Today, I'm having breakfast with a very special friend. Despite a thorough shower this morning, I am very much aware of the fact that no matter how much you scrub, there are just some things that only time can remove. Normally, I would worry about being in such close company with another man after my lustful sex last night, but this morning, it's just breakfast....

I know her better than she thinks I do, but I let her think that she's in control. She's so in touch with herself, her sexuality, her baggage, her feelings and thoughts, that she damn near gave me the blueprint on how to handle her. I listened, I watched, and at times she tested me - but I always passed.

Although I'll never ask her, I know that she got fucked last night. I have learned her 'tells', and she has a few that she likely doesn't even realize she has. I have almost convinced myself that despite the other men she allows inside of her, I am special to her. I need to know that, I need to believe that, or at least feel that way.

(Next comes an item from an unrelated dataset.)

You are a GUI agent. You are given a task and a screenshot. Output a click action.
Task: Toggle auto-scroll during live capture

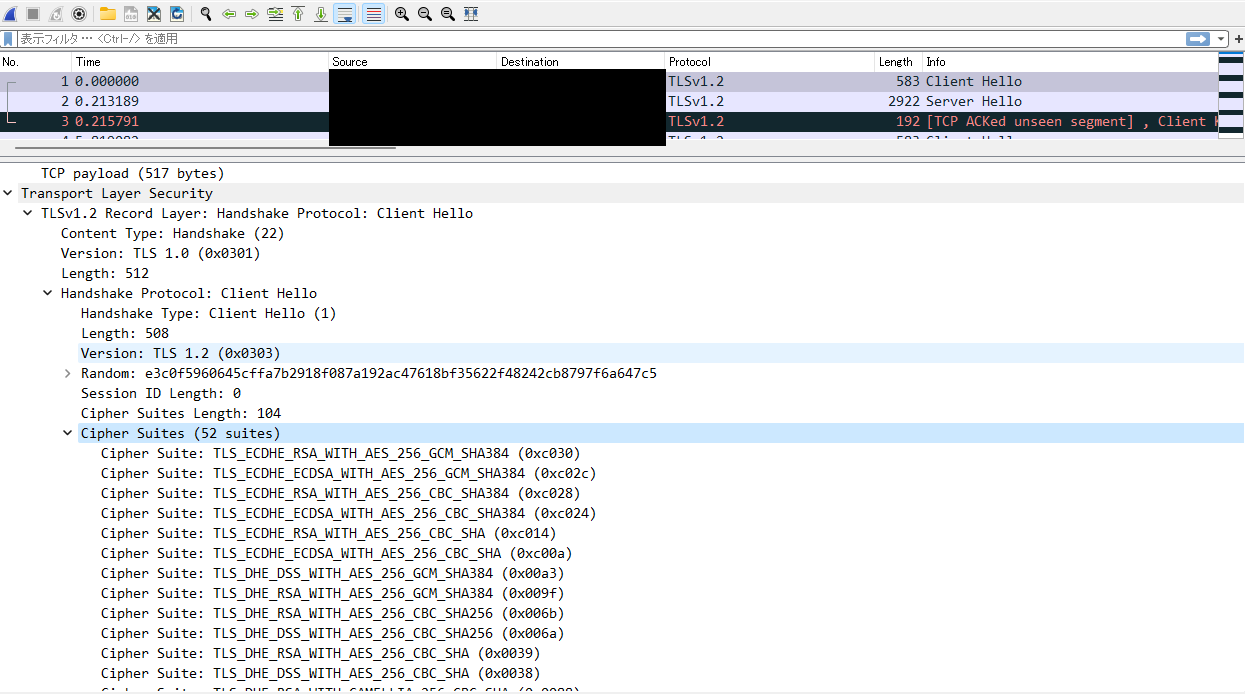(x=345, y=14)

"Call me Trinity," she said to me when we first met.

I did just that. The more time I spent with her, learned her, breathed her into me, the more I wanted in. I needed in, and she knew that I wouldn't be denied. I mean, I enjoyed my freedom, in fact we both do. I've come to feel for her in a way that I struggled to describe. I wanted to protect her, love her, and be everything that she ever needed me to be, and more than she could ever want.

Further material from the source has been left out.